It seems the name of Bruce Willis is no longer enough to get a film seen in cinemas. But does that matter anymore, wonders Simon...
There’s a reason, I’ve concluded, that Bruce Willis’ filming schedule currently finds him in the midst of four sequels. Right now, Willis has completed work, is working on, or starting shortly on The Expendables 2, G.I. Joe: The Rise Of Cobra, A Good Day To Die Hard and RED 2. Each of those should give him a solid box office hit at the very least.
On paper, he doesn’t seem to need it, though. In 2010, he had a trio of films that topped the US box office, in the shape of Cop Out, The Expendables and RED. However, they were his first live action hits outside of the Die Hard franchise in some time (and two of them sold off the back of an ensemble).
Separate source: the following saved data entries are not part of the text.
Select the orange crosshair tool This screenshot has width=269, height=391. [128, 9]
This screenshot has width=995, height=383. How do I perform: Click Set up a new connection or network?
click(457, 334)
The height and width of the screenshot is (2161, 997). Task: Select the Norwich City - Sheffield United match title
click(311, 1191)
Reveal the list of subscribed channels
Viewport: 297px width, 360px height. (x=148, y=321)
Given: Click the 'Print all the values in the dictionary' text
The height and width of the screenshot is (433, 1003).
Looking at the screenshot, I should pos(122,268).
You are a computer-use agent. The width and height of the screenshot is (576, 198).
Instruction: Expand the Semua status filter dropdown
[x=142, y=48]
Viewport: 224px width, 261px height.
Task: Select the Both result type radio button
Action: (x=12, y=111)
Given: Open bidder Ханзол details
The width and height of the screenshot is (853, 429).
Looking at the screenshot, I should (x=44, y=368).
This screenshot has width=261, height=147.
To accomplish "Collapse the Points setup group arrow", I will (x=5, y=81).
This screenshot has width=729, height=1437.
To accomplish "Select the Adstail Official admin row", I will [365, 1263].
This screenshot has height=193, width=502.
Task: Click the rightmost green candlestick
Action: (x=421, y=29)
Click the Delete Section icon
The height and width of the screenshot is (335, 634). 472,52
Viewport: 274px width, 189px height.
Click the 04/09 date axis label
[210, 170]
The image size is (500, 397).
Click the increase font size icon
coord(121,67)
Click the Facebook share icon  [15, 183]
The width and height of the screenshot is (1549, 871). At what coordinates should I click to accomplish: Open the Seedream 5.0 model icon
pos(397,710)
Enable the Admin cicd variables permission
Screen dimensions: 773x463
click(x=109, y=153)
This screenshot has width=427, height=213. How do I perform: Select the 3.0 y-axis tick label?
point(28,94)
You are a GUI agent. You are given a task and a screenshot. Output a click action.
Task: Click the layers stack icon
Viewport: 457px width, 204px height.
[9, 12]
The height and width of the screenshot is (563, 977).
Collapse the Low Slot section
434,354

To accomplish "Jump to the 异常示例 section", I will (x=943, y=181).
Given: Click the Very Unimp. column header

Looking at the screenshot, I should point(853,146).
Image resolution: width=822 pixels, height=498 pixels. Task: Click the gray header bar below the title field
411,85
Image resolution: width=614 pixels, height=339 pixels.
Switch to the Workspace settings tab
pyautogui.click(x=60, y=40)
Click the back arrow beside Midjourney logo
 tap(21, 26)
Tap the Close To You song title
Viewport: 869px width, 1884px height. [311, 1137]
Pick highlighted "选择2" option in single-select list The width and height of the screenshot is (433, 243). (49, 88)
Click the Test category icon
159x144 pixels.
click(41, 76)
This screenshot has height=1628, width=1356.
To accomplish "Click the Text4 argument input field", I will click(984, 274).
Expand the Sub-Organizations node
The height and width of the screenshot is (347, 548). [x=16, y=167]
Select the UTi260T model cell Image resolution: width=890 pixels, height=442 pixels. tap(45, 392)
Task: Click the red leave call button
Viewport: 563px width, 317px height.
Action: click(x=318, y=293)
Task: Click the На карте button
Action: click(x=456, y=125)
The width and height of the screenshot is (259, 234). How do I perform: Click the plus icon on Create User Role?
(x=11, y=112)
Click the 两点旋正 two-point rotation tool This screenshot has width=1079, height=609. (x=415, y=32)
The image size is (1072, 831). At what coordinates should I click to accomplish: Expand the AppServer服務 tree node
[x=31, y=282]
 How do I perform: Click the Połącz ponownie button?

Before that, the list of box office disappointments wasn’t short: Perfect Stranger, Surrogates and 16 Blocks, for instance, all had higher box office expectations than the final numbers delivered. None of them is a movie I’d particularly ever care to revisit.
However, since Quentin Tarantino shone a fresh light on his career in 1994’s Pulp Fiction, Willis has been wise to mixing up independent fare with his blockbuster choices. Films such as Lucky Number Slevin, Sin City and Last Man Standing have vindicated that approach.
And his willingness to take a gamble led him to the film sets of M Night Shyamalan. Both of them delivered work of a quality they’ve since failed to match, with the pair of critical and commercial hits, The Sixth Sense and Unbreakable.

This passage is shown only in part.